- [THE EXERCISE]:
Rewrite every one of the records below, replacing "Select" with "Choose" and leaving everything else unchanged. Leave the pictures out of your answer.

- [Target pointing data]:
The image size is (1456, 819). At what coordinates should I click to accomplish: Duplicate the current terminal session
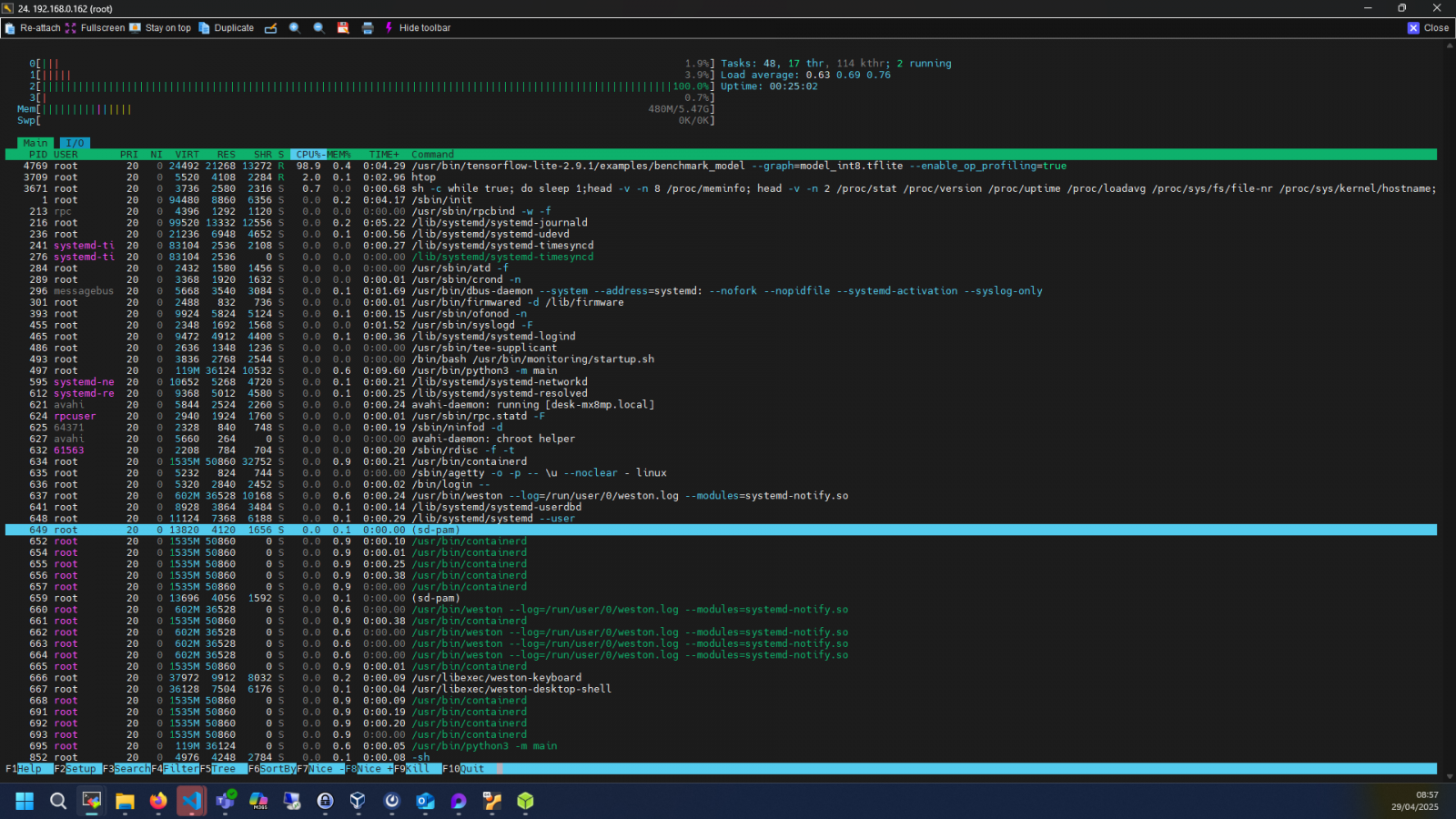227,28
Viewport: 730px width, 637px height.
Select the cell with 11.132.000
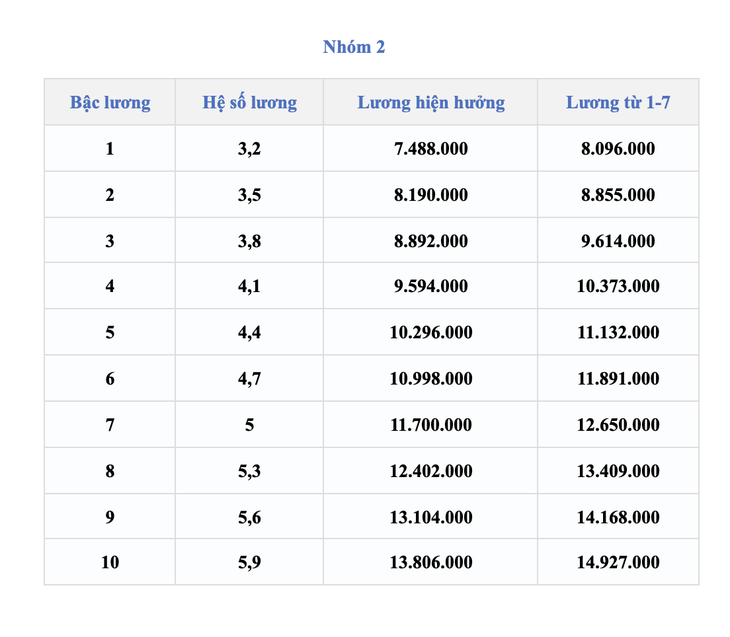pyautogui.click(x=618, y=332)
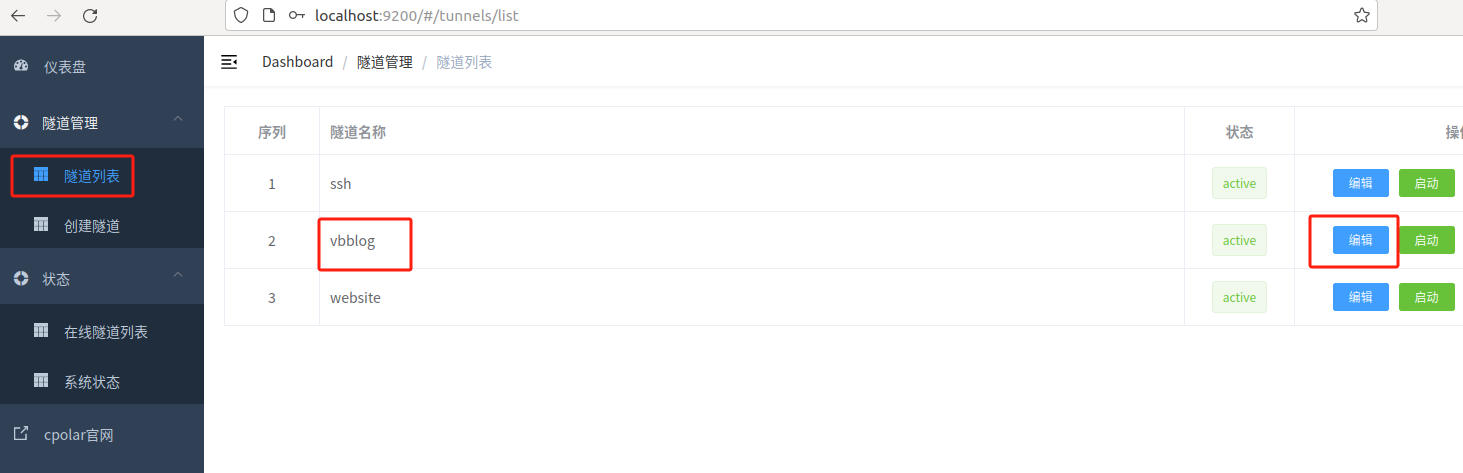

- [RESULT OF THIS TASK]:
The image size is (1456, 819). At what coordinates should I click to accomplish: Duplicate the current terminal session
227,28
Viewport: 730px width, 637px height.
Choose the cell with 11.132.000
pyautogui.click(x=618, y=332)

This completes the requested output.